What you will do:
Word for word, please restate the line that contains "1120x628 pixels. At" and all lines after it through the end of the material, minus the pictures.
····················
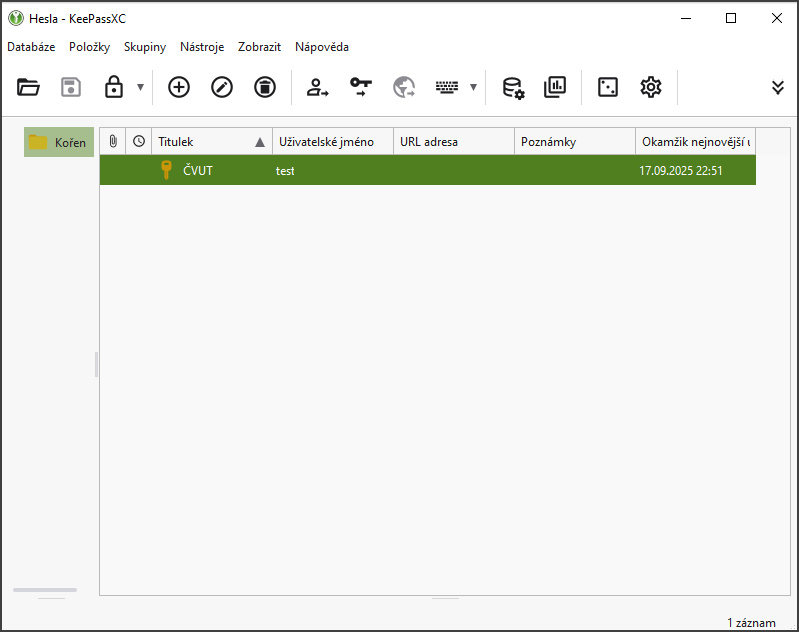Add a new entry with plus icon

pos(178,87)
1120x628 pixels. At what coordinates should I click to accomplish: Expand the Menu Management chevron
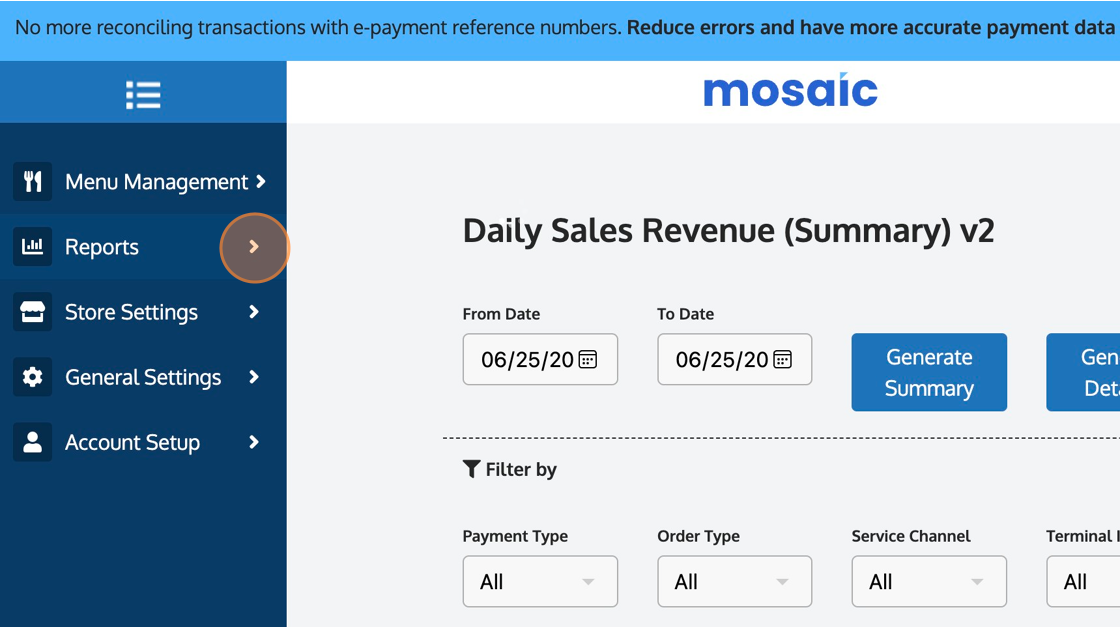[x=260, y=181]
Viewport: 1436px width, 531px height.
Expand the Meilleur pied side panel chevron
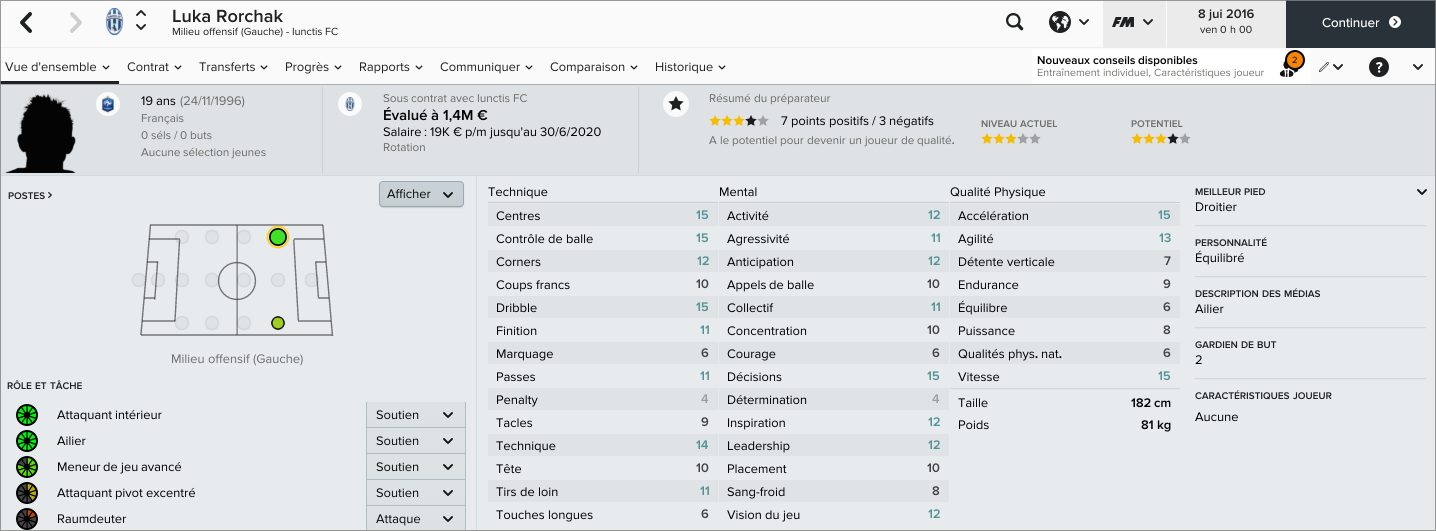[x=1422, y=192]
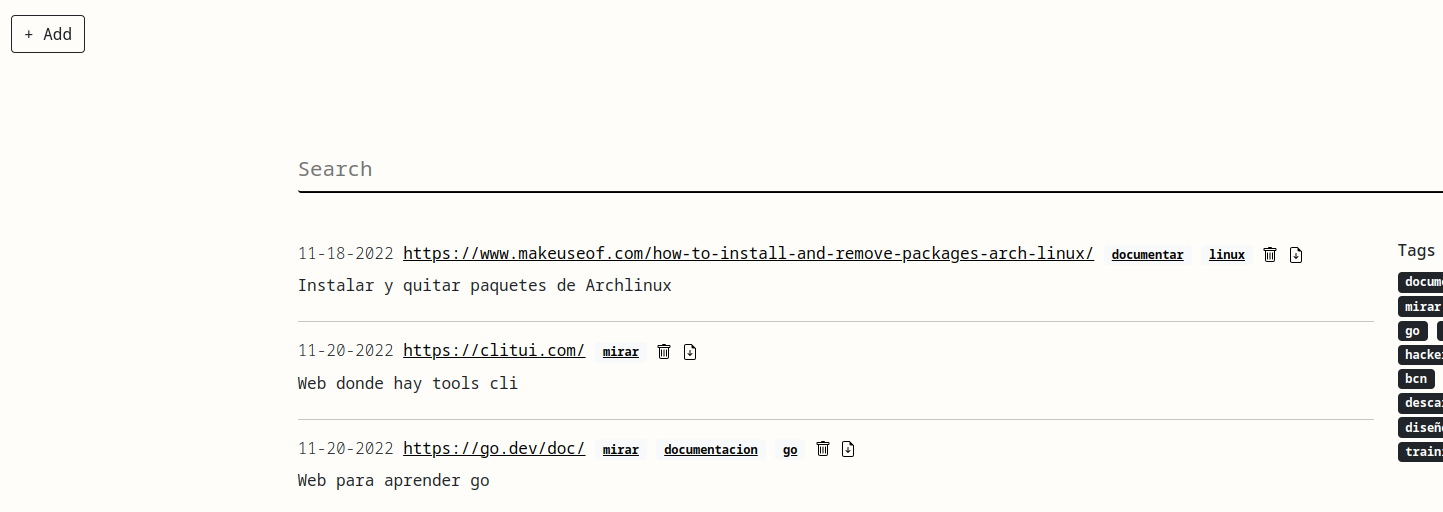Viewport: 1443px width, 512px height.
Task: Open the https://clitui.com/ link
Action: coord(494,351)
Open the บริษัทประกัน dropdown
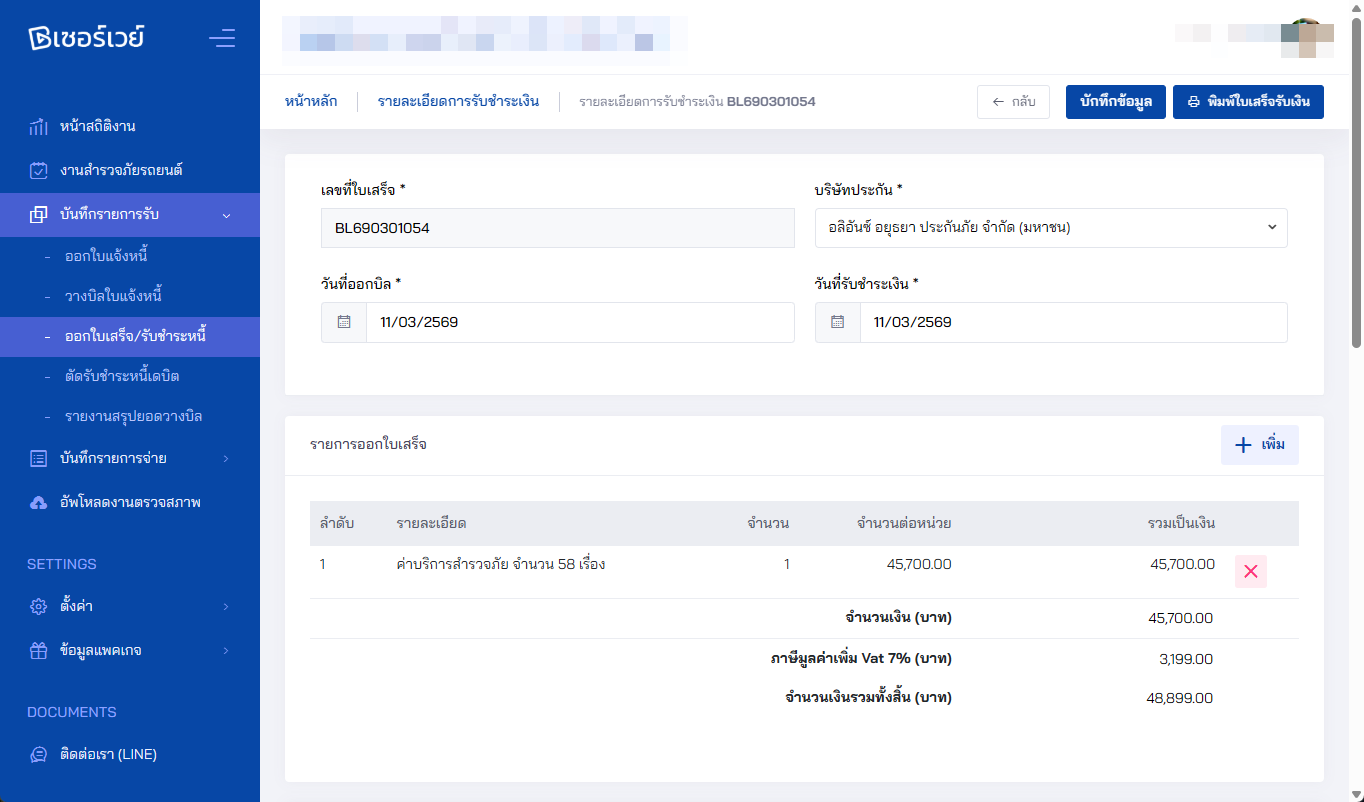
····················
Exercise answer:
1120x628 pixels. At what coordinates should I click to accomplish: Expand the Menu Management chevron
[x=260, y=181]
Viewport: 1436px width, 531px height.
Expand the Meilleur pied side panel chevron
[x=1422, y=192]
Viewport: 1443px width, 512px height.
Task: Open the https://clitui.com/ link
Action: coord(494,351)
Open the บริษัทประกัน dropdown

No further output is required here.